鶴見は語りやめたが、その談義が果して終ったものかどうか、それさえよくは分らなかった。そこで老刀自は分ったような、分らぬような顔をしている。
 鶴見にしてみても、ここまで来て何か拍子抜けがしたようで収まりがつかない。そう思って結末の文句を探している様子であったが、ふと探しあてたと見えて、かれは改めてこういった。
「まあ、こんなことになるのだろう。今日のこの事に当はめていうと、雪間の草の春は老木の梅の春だね。そっくりそうなるよ。」かれはいい終って愉快そうにからからと笑う。
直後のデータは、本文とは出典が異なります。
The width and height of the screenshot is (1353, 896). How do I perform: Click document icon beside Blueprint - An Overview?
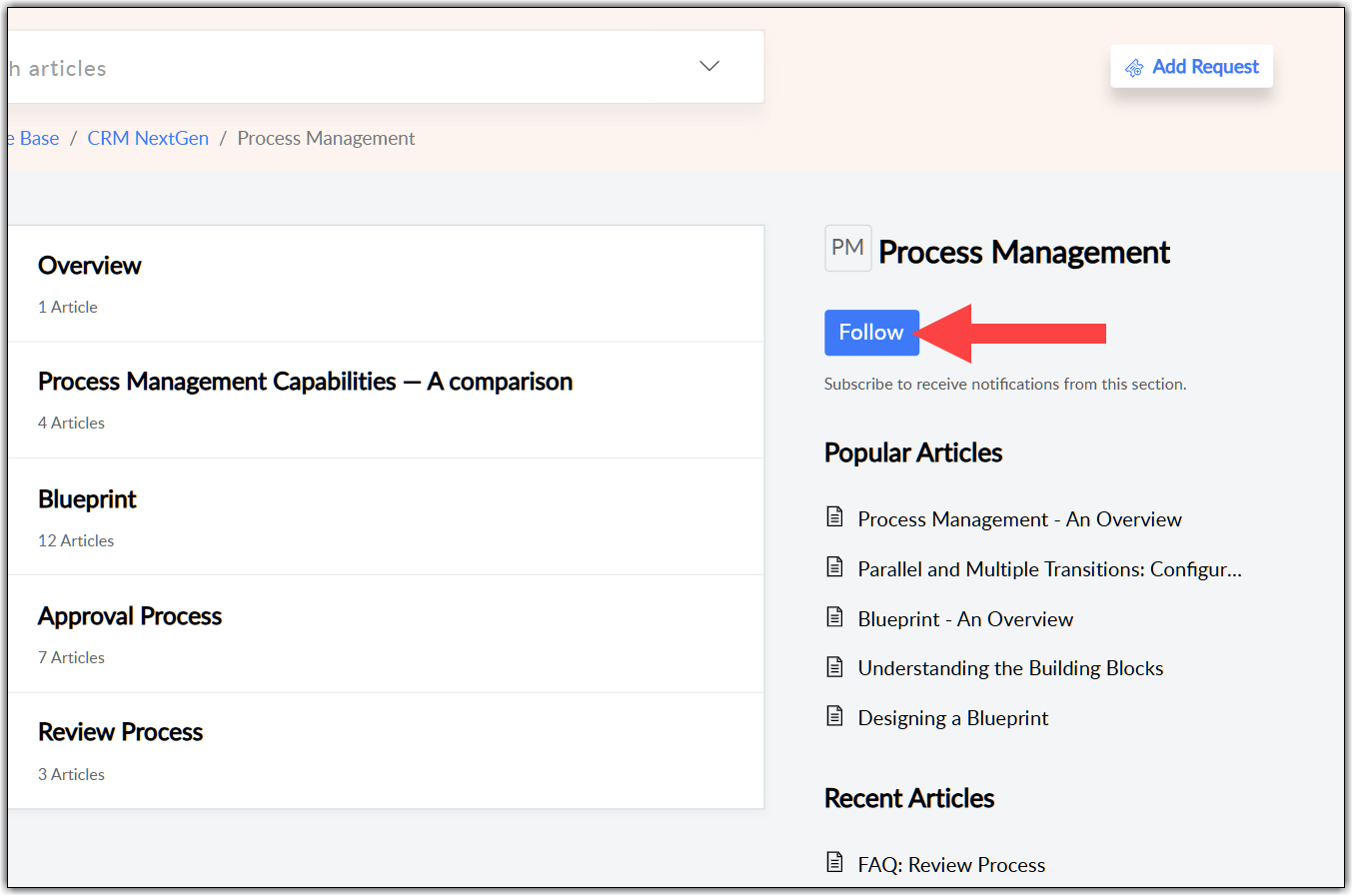tap(835, 617)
 老刀自はまたはぐらかされるのかと思ったが、鶴見が余り心持よさそうなのを見て、わざとらしくなく共笑いをしている。

 鶴見が止めどなく長談議をつぶやいていたうちに、娘の静代は梅の枝を剪《き》って来て、しばらく弄《もてあそ》んでいて、話の終るのを待ち構えていた。言いつけられた小品の花は、もうとっくに活け上げているのである。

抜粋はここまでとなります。